Please count the lines below that contain the word "text", and reply with that number alone.

*** Block opens ***

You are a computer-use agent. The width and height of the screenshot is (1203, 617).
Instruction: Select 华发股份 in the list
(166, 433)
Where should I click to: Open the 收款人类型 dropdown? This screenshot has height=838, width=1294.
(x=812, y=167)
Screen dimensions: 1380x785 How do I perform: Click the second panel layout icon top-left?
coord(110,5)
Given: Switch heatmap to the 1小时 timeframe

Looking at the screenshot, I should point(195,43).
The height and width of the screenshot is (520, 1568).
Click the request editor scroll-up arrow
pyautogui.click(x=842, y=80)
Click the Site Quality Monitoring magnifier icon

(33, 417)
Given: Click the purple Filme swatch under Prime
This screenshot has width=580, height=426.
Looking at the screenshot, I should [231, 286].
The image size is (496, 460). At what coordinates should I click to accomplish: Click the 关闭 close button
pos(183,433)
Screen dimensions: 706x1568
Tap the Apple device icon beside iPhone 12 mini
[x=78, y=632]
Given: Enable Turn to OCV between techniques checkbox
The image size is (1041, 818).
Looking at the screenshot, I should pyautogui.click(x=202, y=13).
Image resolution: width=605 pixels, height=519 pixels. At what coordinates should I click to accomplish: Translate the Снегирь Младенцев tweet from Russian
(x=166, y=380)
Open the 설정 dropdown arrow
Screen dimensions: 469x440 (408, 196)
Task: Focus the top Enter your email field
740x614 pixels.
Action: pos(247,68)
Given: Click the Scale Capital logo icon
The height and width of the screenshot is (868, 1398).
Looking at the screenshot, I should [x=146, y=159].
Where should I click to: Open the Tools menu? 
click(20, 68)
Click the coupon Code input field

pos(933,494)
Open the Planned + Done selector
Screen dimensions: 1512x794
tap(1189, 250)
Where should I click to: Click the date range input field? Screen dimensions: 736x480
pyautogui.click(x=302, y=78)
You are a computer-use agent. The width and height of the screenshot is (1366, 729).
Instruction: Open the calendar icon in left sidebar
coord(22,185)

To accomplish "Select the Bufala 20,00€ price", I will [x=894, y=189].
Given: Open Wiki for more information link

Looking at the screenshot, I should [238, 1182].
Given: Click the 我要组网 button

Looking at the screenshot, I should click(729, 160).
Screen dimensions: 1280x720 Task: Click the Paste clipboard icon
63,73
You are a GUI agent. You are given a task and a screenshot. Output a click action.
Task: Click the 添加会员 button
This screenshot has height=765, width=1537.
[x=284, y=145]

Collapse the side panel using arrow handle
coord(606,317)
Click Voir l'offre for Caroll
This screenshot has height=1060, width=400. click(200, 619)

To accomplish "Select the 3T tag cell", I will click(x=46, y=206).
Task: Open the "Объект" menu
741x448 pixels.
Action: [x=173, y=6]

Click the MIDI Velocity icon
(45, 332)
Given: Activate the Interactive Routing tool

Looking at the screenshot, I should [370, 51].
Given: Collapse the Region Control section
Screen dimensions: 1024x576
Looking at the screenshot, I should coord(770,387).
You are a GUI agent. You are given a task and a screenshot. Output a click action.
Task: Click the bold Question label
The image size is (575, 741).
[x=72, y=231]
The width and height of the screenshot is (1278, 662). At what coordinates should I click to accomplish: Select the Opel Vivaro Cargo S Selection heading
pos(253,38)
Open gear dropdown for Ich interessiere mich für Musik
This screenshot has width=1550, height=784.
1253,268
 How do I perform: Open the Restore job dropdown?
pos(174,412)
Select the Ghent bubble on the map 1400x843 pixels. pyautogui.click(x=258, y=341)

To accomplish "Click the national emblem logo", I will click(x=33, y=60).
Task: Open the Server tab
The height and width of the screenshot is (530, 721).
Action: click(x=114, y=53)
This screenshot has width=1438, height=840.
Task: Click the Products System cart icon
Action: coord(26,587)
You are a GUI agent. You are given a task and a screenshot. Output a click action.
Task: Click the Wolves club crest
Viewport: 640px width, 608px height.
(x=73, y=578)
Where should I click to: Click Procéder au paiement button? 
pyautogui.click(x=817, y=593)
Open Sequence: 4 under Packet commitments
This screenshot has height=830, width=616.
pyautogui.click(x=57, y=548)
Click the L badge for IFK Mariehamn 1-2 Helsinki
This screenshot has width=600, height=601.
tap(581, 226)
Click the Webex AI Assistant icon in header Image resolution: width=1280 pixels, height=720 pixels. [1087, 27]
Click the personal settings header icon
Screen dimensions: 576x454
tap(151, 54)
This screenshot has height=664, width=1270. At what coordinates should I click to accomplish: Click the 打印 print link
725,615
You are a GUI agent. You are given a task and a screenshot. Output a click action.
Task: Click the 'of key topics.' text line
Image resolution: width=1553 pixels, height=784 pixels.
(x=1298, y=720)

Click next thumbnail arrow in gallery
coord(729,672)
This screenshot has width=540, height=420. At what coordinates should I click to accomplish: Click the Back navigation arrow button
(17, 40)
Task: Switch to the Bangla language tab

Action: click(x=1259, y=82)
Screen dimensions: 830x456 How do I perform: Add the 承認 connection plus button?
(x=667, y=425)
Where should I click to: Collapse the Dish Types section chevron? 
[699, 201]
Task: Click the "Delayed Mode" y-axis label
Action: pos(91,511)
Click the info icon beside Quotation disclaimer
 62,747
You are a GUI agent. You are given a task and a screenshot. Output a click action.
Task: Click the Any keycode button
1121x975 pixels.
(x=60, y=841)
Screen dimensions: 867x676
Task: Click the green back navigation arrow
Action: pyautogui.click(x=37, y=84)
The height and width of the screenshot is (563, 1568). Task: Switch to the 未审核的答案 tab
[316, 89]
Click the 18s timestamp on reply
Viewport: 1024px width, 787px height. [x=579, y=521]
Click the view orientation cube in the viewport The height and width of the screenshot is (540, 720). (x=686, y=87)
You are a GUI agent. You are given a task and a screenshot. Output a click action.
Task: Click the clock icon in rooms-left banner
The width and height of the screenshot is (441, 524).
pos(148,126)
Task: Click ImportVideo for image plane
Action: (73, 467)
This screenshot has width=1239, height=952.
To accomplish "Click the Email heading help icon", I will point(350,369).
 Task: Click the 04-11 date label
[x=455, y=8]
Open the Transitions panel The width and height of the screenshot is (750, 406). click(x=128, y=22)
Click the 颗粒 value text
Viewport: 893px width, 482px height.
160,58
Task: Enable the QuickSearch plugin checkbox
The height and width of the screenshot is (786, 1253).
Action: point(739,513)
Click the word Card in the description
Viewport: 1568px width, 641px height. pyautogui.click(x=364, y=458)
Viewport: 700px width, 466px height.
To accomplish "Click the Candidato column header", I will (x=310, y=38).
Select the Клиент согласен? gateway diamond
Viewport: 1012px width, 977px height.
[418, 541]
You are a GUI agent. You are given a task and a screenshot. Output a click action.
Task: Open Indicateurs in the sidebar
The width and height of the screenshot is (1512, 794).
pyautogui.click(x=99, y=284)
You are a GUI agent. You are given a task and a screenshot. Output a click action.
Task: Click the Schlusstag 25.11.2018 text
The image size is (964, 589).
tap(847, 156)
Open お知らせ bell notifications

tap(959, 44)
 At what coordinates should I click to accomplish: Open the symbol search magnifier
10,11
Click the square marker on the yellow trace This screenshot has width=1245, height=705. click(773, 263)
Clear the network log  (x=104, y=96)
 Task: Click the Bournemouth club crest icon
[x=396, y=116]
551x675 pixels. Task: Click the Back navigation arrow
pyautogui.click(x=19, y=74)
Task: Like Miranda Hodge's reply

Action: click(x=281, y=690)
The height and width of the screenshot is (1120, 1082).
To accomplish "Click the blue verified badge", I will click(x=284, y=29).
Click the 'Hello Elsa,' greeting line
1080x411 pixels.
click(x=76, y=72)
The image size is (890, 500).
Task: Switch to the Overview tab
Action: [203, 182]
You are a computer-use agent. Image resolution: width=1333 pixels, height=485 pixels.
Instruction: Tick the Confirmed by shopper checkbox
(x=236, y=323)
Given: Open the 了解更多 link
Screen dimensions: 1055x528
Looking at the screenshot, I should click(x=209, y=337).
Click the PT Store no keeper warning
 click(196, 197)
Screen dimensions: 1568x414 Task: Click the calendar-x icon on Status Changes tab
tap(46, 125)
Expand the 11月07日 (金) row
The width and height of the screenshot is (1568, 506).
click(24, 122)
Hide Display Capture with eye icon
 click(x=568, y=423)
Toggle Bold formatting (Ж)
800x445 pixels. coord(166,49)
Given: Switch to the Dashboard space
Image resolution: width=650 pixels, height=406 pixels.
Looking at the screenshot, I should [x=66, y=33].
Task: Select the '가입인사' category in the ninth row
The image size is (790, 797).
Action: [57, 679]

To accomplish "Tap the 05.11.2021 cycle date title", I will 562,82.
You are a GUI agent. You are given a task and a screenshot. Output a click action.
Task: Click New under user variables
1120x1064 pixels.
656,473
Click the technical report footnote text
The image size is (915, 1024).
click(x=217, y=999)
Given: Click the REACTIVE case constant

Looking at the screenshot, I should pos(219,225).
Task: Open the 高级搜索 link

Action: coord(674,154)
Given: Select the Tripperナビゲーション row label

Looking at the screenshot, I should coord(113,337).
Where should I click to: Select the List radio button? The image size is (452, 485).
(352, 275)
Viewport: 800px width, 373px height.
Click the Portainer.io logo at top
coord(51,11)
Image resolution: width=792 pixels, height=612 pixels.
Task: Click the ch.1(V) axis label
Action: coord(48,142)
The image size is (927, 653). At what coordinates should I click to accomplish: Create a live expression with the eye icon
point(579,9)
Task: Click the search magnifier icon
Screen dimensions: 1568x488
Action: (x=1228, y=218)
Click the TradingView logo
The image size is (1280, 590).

*** Block closes ***

Result below
4